— begin Page excerpt —

UK Data Centre Connectivity Issues

Tuesday, 29th May, 2012
09:47am

**Please note this is a Major Outage affecting the entire data centre. Other webhosts such as @tsohost, @vidahost and @xilo are also tweeting about similar outages. It will just take time to bring all services back. We are posting below please do refresh regularly for updates**

==============================================

31 May 6.01pm

This will serve as a final update on this issue. The data centre confirmed just after midnight last night that they have connected the UPS's again and everything is back to how it should be.

Unfortunately we have lost a little data from 1 shared hosting account as a direct result of this outage. Basically what happened as you can see from this thread is that as a direct result of the sudden power outage one server failed and after the file system check many thousands of files were missing and corrupt. We only had a weekly backup for this account (daily backup was corrupt) which has been fully restored for the client concerned and their site is as it was 6 days ago.

This should serve as a reminder that although we take backups our terms of service state we never guarantee backups. Clients should keep local backups as well to serve as the ultimate disaster recovery tool. Please ask us if you need help in generating backups we can show you how easy it is in Cpanel.

==============================================

30 May 9.52pm

Just a brief update. We now only have 2 clients still directly affected by these issues and we are working with them now to get a resolution. 100% of the data for the other 6 clients have been recovered after this unfortunate issue.

With regards to the outage you may want to read this article for more information: http://www.theregister.co.uk/2012/05/30/pulsant_power_outage/

==============================================

30 May 5.28pm

Unfortunately we still have 8 queued tickets for account issues on the server that needed to be restored. Many of these are complex issues with corrupt and missing data which was a direct cause of the server failure after the power outage. We are sorry if you are one of these 8 people and we want to assure you we are working at each ticket diligently in the order in which they were received in order to ensure a full restoration of services.

==============================================

30 May 2.40pm

We are working through tickets as we get them. Apologies for the extended delay today in response times. The backup server we need to help some 3 clients is at 60% on a file system check so it may be another while unfortunately. As soon as it comes back we can have service restored for the few remaining clients with corrupt databases/files.

At this time all services are back on line and working. As stated earlier if you notice any issues on your account please open a support ticket

==============================================

30 May 1.15pm

The data centre responded and they are bringing the offline backup server we talked about at 10.20am online now. It is file system checking at this time and will be online soon. This will allow us to deal with lingering issues with a few missing or corrupt databases.

==============================================

30 May 11.46am

We are pleased to say that finally all the virtual containers on VPS2 node are up. The issue was after such a brutal shuwdown (loss of power) all containers needed to recalculate quotas. We could have skipped this but then every user would have had unlimited space and no way to track disk usage on the server. This would have only resulted in a scheduled reboot at another time to enable quotas.

This is a slight disadvantage of OpenVZ Virtualization compared to other types. Notice our Cloud was on relatively quickly whereas the OpenVZ containers took longer. I guess the disadvantage of this could be set against the cheaper cost of such a Virtualization model.

— end Page excerpt —
— begin Given data —

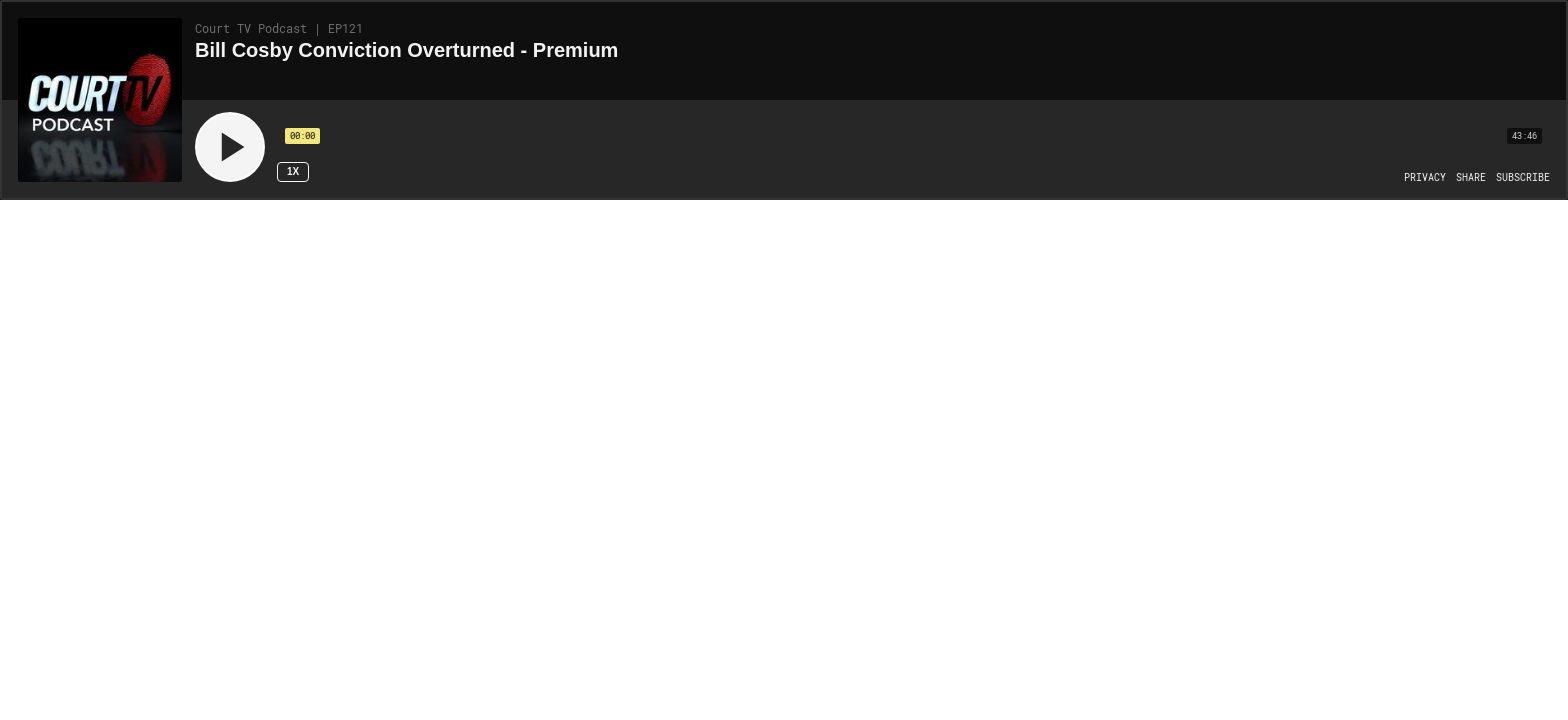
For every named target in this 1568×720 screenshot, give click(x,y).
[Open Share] (1471, 178)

— end Given data —

## Written tasks
- 1) In the outage status page, how far had the file system check on the backup server progressed at the time of the 30 May 2.40pm update?
- 2) Write the next part of the outage status page, picking up after its final sentence.

## Answers for the tasks
- 1) It was at 60%.

- 2)
For those interested the Data Centre are posting updates here:

https://my.pulsant.co.uk/customerarea/network_status/network_status.html?id=2266&op=view

==============================================

30 may 10.20am

We have just been chatting to our data centre partners regarding the backup server that is still off line. This is hindering us resolving the few lingering issues we have. For example, one VPS client has a corrupt database and we need access to this backup server to restore. The corrupt database was caused by the sudden loss of power to the server.

We have asked them to try to expediate this issue asap as having a backup server off line means the uptime of a handful of clients are being affected. Unfortunately our backup servers are cheaper Atom boxes with no ability to console into the server so there is nothing we can do remotely.

==============================================

30 May 9.45am

We are getting reports that some data on server 21 is out of date. This should not be the case. Whilst I personally did not do the work we had a top tech from the Integrations Team at DOMEnoc assisting us and before he clocked off he confirmed valid data was restored.

We need to look into this. If your account is on server 21 and has old data can you open a ticket and we will work to resolve that

The issue with ftp on server 21 has also now been resolved. This was due to the server rebuild and we had neglected to open the passive ports in the firewall. This has now been corected - thanks to the 2 clients who opened tickets about ftp not working

==============================================

30 May 9.11am

Containers on VPS2 node are starting up. Unfortunately as the server stopped sudenly caused by the power outage these servers need to recalculate quotas. This is a major disadvantage of OpenVZ Virtualization. We cannot start too many at a time otherwise the node will overload so we are starting 2 at a time at random. Containers are coming on line slowly.

==============================================

30 May 8.21am

Virtually all clients have service restored. Here is what we know about at the moment and are working on. Any further issues please open a support ticket and we will handle on a case by case basis:

- 9 accounts need to be restored on server 21 manually and these are being worked on
- One VPS client's Operating system appears to have been corrupted with the sudden power loss. Still working for a resolution
- Some containers on VPS2 node were stopped and are now starting

If there are any other issues please open a support ticket and we will handle on a case by case basis now.

==============================================

30 May 7.44am

All shared and reseller servers are now back on line. Server 21 is back on line following the required restore (no data was lost as we used live data as only operating system files were corrupted in the power outage). There are a number of missing accounts (but no missing data) we just need to manually re-create a few accounts. Unfortunately for the very small number of users this is going to take some time.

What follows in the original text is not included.